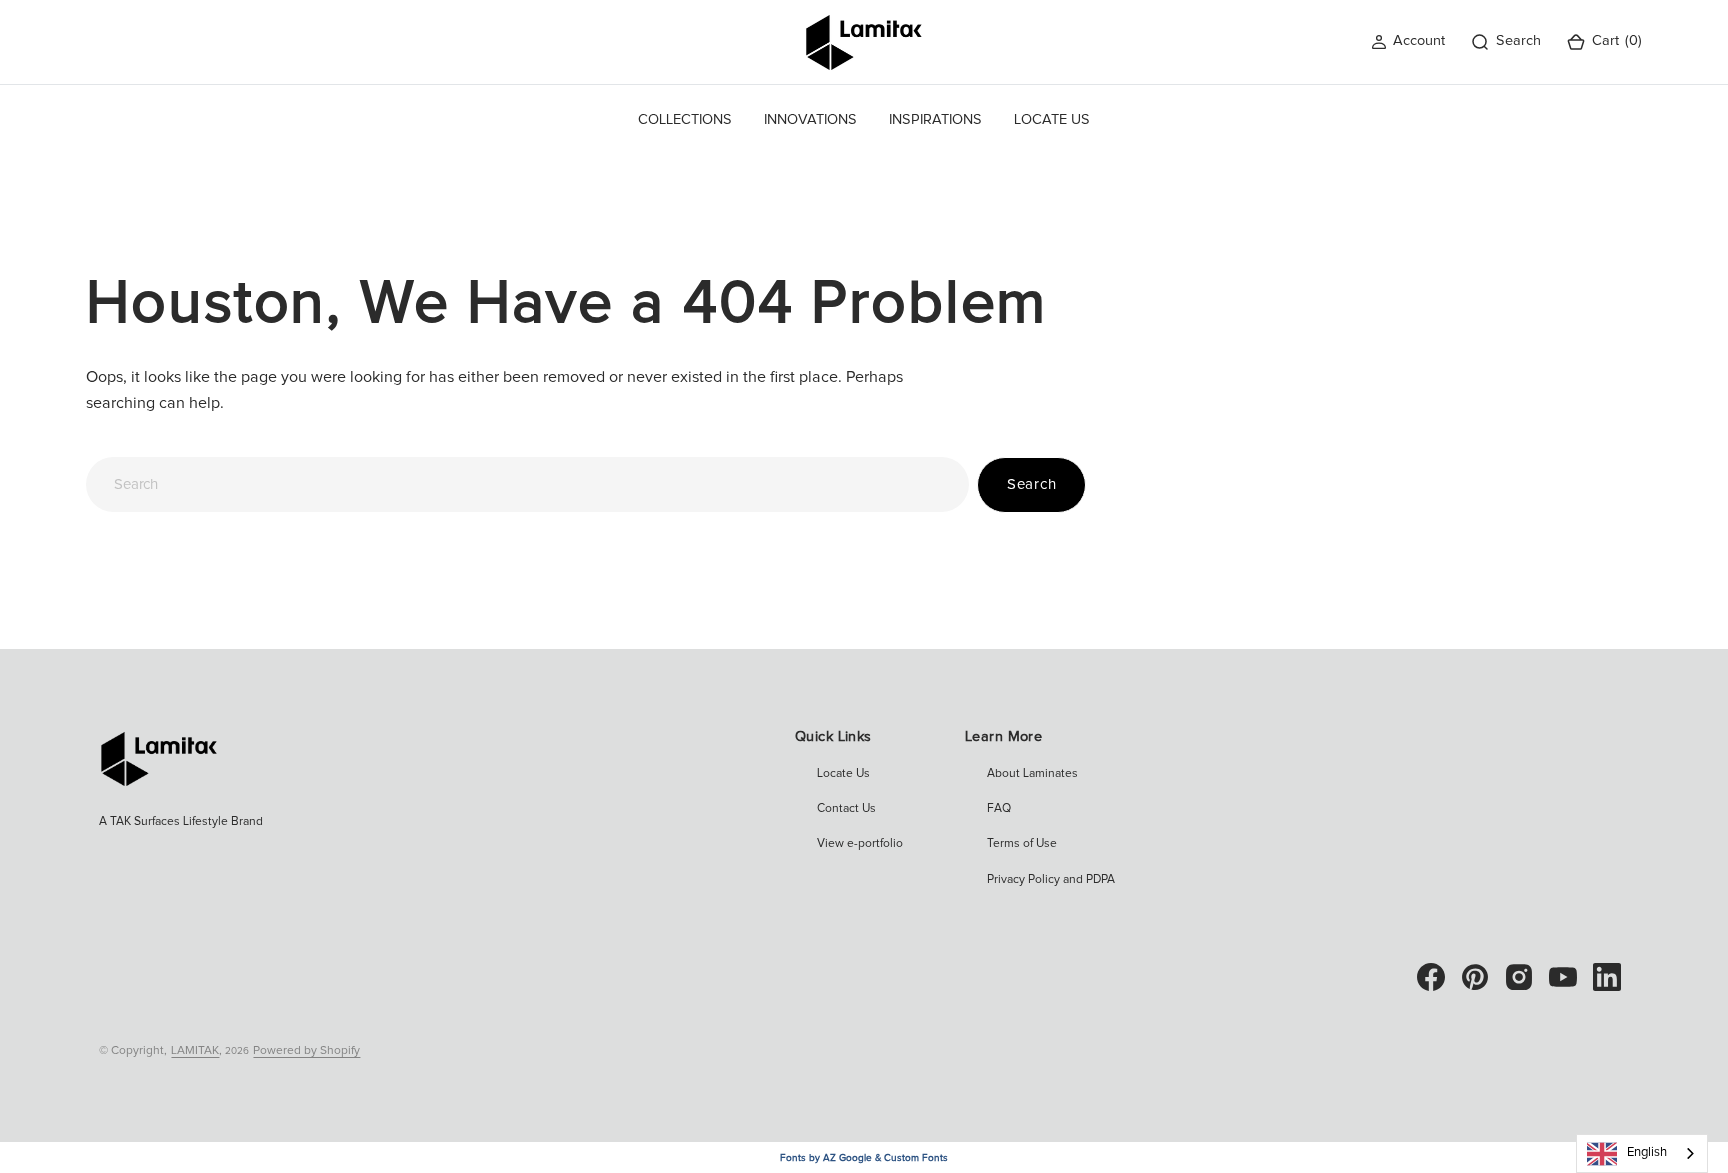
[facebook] (1431, 977)
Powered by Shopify (306, 1051)
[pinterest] (1475, 977)
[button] (1408, 41)
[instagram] (1519, 977)
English (1647, 1152)
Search (1032, 484)
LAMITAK (195, 1051)
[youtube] (1563, 977)
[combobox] (527, 484)
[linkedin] (1607, 977)
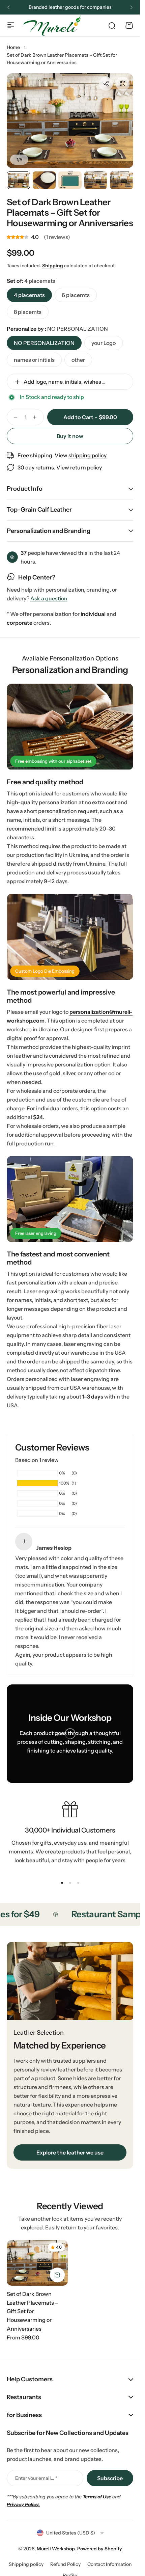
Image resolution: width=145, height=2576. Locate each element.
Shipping (52, 266)
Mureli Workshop (56, 2549)
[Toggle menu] (10, 25)
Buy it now (70, 436)
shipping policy (87, 455)
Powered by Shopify (99, 2549)
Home (13, 47)
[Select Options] (57, 2275)
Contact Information (109, 2564)
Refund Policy (65, 2564)
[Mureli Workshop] (52, 25)
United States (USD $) (70, 2533)
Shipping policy (26, 2564)
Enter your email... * (36, 2478)
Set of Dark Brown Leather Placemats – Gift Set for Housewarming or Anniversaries (70, 212)
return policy (86, 467)
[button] (8, 7)
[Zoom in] (70, 120)
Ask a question (48, 598)
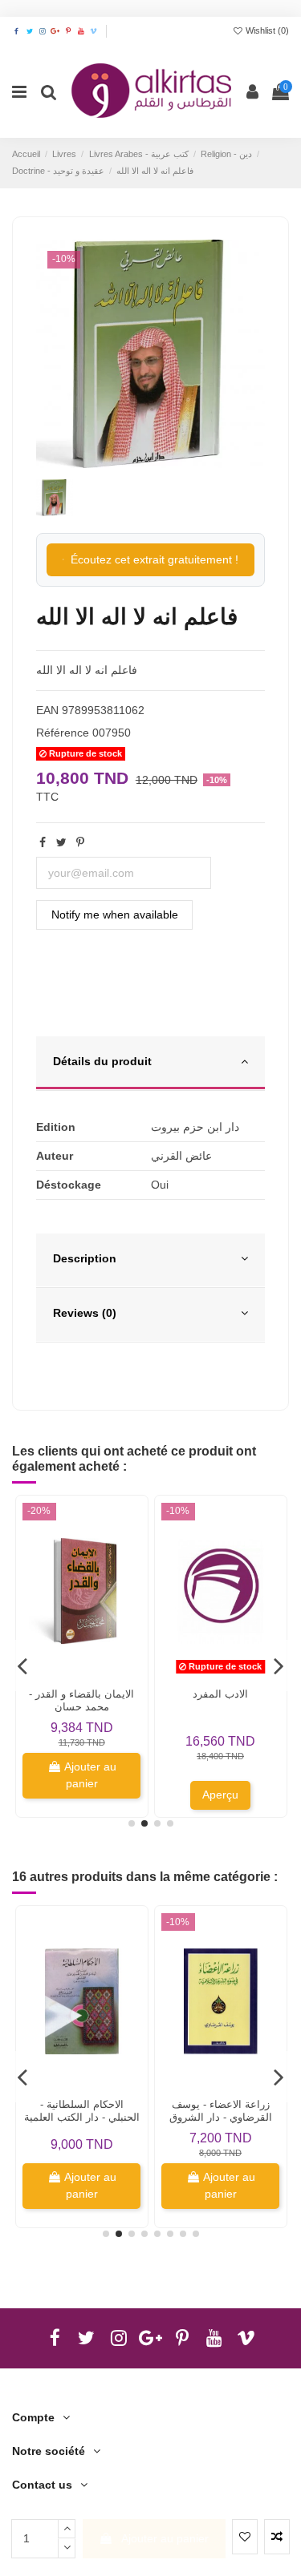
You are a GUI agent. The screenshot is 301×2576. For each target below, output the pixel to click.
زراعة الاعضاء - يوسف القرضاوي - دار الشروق (220, 2110)
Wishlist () (266, 30)
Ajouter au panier (165, 2538)
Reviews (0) (84, 1312)
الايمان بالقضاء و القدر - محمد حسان (81, 1700)
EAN (47, 710)
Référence (62, 732)
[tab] (150, 1063)
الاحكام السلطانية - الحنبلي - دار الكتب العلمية (82, 2110)
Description (84, 1258)
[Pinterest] (80, 842)
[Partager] (42, 842)
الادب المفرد (220, 1694)
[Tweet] (61, 842)
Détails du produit (102, 1061)
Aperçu (220, 1794)
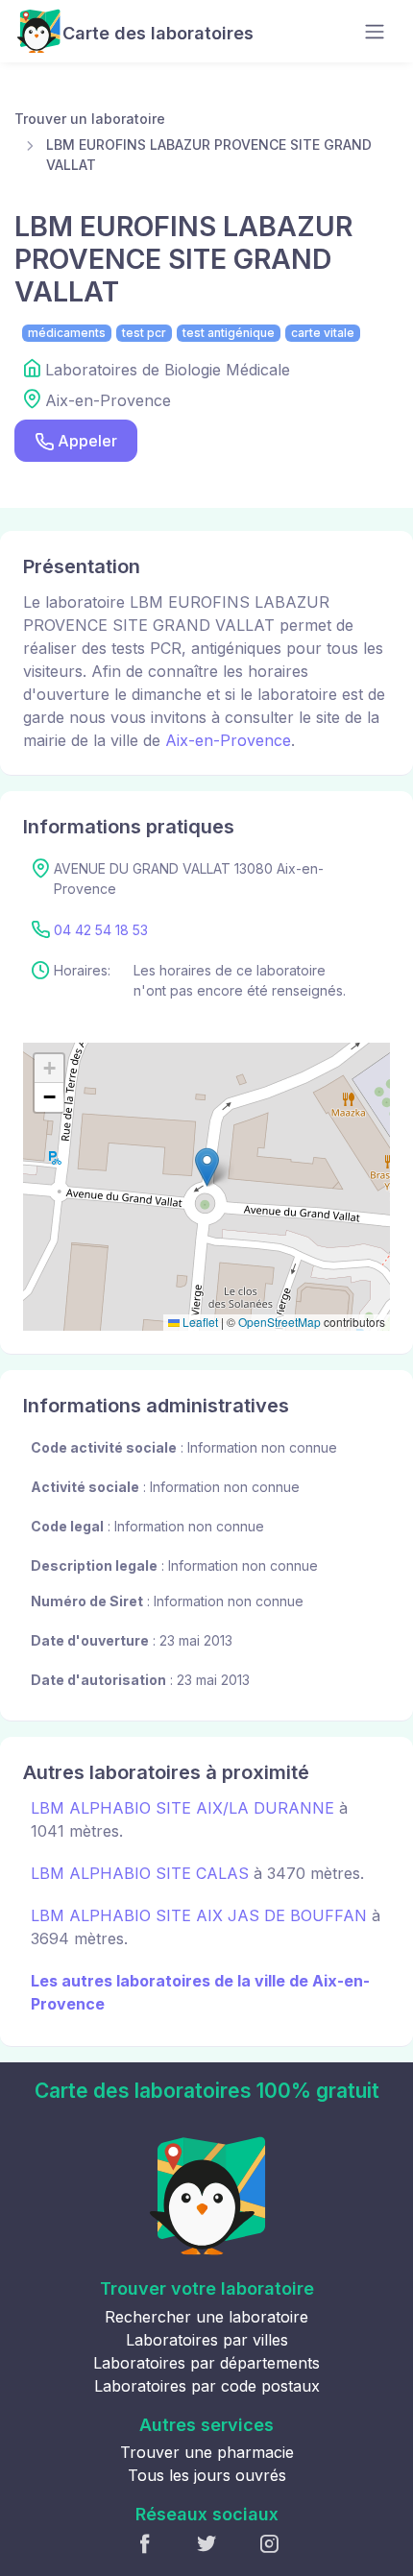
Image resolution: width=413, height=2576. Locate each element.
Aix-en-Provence (228, 740)
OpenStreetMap (279, 1321)
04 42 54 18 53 (101, 930)
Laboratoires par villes (207, 2339)
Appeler (87, 440)
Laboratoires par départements (206, 2362)
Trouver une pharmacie (207, 2452)
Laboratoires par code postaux (207, 2385)
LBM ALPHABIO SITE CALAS (140, 1873)
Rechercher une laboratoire (206, 2316)
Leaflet (199, 1321)
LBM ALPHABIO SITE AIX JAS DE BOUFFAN (199, 1915)
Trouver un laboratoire (89, 118)
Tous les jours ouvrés (207, 2475)
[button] (207, 1167)
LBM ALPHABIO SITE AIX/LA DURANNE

* [DIRECTIONS FOR THIS TASK]:
Output the whole listing again, exactly, without its pictures.

* [ANSWER TO THIS TASK]:
[facebook] (1431, 977)
Powered by Shopify (306, 1051)
[pinterest] (1475, 977)
[button] (1408, 41)
[instagram] (1519, 977)
English (1647, 1152)
Search (1032, 484)
LAMITAK (195, 1051)
[youtube] (1563, 977)
[combobox] (527, 484)
[linkedin] (1607, 977)
Image resolution: width=145, height=2576. Locate each element.
Shipping (52, 266)
Mureli Workshop (56, 2549)
[Toggle menu] (10, 25)
Buy it now (70, 436)
shipping policy (87, 455)
Powered by Shopify (99, 2549)
Home (13, 47)
[Select Options] (57, 2275)
Contact Information (109, 2564)
Refund Policy (65, 2564)
[Mureli Workshop] (52, 25)
United States (USD $) (70, 2533)
Shipping policy (26, 2564)
Enter your email... * (36, 2478)
Set of Dark Brown Leather Placemats – Gift Set for Housewarming or Anniversaries (70, 212)
return policy (86, 467)
[button] (8, 7)
[Zoom in] (70, 120)
Ask a question (48, 598)
You are a GUI agent. The screenshot is 301×2576. For each target below, output the pixel to click.
زراعة الاعضاء - يوسف القرضاوي - دار الشروق (220, 2110)
Wishlist () (266, 30)
Ajouter au panier (165, 2538)
Reviews (0) (84, 1312)
الايمان بالقضاء و القدر - محمد حسان (81, 1700)
EAN (47, 710)
Référence (62, 732)
[tab] (150, 1063)
الاحكام السلطانية - الحنبلي - دار الكتب العلمية (82, 2110)
Description (84, 1258)
[Pinterest] (80, 842)
[Partager] (42, 842)
الادب المفرد (220, 1694)
[Tweet] (61, 842)
Détails du produit (102, 1061)
Aperçu (220, 1794)
Image resolution: width=413, height=2576. Locate each element.
Aix-en-Provence (228, 740)
OpenStreetMap (279, 1321)
04 42 54 18 53 (101, 930)
Laboratoires par villes (207, 2339)
Appeler (87, 440)
Laboratoires par départements (206, 2362)
Trouver une pharmacie (207, 2452)
Laboratoires par code postaux (207, 2385)
LBM ALPHABIO SITE CALAS (140, 1873)
Rechercher une laboratoire (206, 2316)
Leaflet (199, 1321)
LBM ALPHABIO SITE AIX JAS DE BOUFFAN (199, 1915)
Trouver un laboratoire (89, 118)
Tous les jours ouvrés (207, 2475)
[button] (207, 1167)
LBM ALPHABIO SITE AIX/LA DURANNE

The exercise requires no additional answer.